### Dataset excerpts
§

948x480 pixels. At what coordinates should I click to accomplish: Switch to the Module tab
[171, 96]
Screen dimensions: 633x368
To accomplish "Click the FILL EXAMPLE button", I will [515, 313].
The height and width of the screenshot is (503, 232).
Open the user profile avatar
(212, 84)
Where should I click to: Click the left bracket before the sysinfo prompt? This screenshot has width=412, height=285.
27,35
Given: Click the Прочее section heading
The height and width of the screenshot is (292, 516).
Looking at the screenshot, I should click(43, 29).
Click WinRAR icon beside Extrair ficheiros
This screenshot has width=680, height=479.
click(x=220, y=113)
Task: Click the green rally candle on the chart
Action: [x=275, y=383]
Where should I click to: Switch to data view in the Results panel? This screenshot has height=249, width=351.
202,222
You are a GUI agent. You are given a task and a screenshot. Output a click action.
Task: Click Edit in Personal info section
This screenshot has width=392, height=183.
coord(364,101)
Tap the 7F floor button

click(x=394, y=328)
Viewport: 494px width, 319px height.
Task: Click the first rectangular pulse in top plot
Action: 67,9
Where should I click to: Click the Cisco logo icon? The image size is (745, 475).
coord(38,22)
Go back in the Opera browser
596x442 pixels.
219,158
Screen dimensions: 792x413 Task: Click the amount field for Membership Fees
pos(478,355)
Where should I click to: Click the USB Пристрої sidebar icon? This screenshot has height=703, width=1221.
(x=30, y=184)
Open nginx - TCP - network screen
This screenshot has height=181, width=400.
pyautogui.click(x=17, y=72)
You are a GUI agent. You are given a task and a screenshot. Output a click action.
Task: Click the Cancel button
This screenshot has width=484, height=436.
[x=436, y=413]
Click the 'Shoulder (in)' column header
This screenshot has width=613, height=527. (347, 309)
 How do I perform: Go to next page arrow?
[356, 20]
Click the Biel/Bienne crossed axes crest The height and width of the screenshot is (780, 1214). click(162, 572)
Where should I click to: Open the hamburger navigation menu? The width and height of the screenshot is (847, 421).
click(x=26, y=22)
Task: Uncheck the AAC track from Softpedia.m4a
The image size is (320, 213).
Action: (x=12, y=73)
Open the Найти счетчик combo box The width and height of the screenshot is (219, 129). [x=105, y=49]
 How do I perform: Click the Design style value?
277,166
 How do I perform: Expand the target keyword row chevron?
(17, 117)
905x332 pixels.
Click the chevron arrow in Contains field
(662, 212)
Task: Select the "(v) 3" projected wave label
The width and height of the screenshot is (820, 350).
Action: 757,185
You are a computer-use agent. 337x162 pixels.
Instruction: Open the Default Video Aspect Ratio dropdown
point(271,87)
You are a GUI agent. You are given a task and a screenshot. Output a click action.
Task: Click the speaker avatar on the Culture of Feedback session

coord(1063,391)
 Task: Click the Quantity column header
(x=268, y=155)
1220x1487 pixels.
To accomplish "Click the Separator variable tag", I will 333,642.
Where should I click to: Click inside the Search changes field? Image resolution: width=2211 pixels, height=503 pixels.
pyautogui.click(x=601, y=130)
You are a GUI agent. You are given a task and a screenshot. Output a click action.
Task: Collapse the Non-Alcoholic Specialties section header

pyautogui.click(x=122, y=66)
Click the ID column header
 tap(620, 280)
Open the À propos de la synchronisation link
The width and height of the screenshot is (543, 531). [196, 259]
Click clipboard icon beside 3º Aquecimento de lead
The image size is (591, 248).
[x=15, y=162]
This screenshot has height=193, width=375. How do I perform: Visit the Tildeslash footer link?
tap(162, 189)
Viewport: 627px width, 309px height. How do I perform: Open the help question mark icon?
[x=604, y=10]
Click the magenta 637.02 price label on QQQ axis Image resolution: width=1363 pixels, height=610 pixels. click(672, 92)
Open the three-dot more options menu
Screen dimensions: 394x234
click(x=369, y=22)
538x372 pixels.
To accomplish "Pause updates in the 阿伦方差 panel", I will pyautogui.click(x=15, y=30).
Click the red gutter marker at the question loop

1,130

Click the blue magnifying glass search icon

§

### Task to complete
You are asked to reproduce word for word the line containing "Viewport: 627px width, 309px" and every subsequent line through the end of the entries.

### Solution to the exercise
Viewport: 627px width, 309px height. How do I perform: Open the help question mark icon?
[x=604, y=10]
Click the magenta 637.02 price label on QQQ axis Image resolution: width=1363 pixels, height=610 pixels. click(672, 92)
Open the three-dot more options menu
Screen dimensions: 394x234
click(x=369, y=22)
538x372 pixels.
To accomplish "Pause updates in the 阿伦方差 panel", I will pyautogui.click(x=15, y=30).
Click the red gutter marker at the question loop

1,130

Click the blue magnifying glass search icon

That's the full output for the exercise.